These and other similar examples are accurately summarized with the same language federal law employs to describe domestic terrorism. Generating maximum media attention, the weapons-brandishing displays are "intended to intimidate or coerce a civilian population." Yes, the gun has been transformed from a sport and self-defense device into a tool of mass bullying. Like the noose in the Jim Crow South, its symbolic message is clear: If you dare engage in the democratic process, you risk bodily harm."Like the noose in the Jim Crow South..." Liberals do love their racism references, don't they? I grew up in the Jim Crow South, and let me say that Mr. Sirota doesn't have a freakin' clue. The real truth is that in their 40-year effort to demonize guns, the antigun liberals succeeded beyond their wildest expectations in one area...themselves. They drank their own Kool-Aid. I give you Matt Lauer on the Today Show, physically recoiling from the mere mention of a granny's gat; or Mr. Sirota, stunned into speechlessness at the mere sight of a firearm.
While the First Amendment doesn't ensure credibility or significance, it is supposed to guarantee freedom from fear — a freedom that is now under siege. Citing the Second Amendment and the increasingly maniacal rhetoric of conservative media firebrands, a small handful of violence-threatening protesters aims to make the rest of us — whether pro- or anti-health-reform — afraid to speak out.

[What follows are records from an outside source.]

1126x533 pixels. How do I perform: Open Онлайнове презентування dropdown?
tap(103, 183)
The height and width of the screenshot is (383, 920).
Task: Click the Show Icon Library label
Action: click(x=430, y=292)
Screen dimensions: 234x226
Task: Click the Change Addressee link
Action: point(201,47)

Last time I read through it, I could find no reference in the Constitution to "freedom from fear." There's a reason for that omission, I suspect. "Fear" is not a physical thing like, say, "pizza." Rather, fear is an individual's response to an outside, or occasionally an internal, stimulus. The fear response is different for every person and indeed varies wildly for even the same stimulus. Let's roll out another barrel of racism references and see how it plays...many urban citizens, even liberals, respond with fear when they are walking down a long empty block between the walls of buildings and see a large group of young black men standing on the street corner dead ahead, laughing and horsing around. Never mind that it's an a'capella singing group getting ready for a competition...there's still that tensing of the gut, that first bead of perspiration rolling down the back, eyes cast at the ground...I am no threat...please please leave me alone!
So, does freedom from fear mean we should ban all gatherings of young black men?
Ludicrous (speaking of young black men), isn't it?
Your fear has nothing whatsoever to do with my rights, with me at all, in fact. Irrational fear can turn one's life into a living hell. Check out the TV series Monk, who's in desperate fear of germs, asymmetrical orderings of objects and milk. Even if large numbers of people fear milk, the issue is not with the milk.
Mr. Sirota, you need to deal with your fears, and the best way to deal with their is through education. We fear what we don't know or understand. The same applies to the phrase "threatened," as in, I feel threatened with I see a person with a gun. Again, the issue is your response, not my gun.
And lay off the Jim Crow references, since you clearly don't know what you're talking about.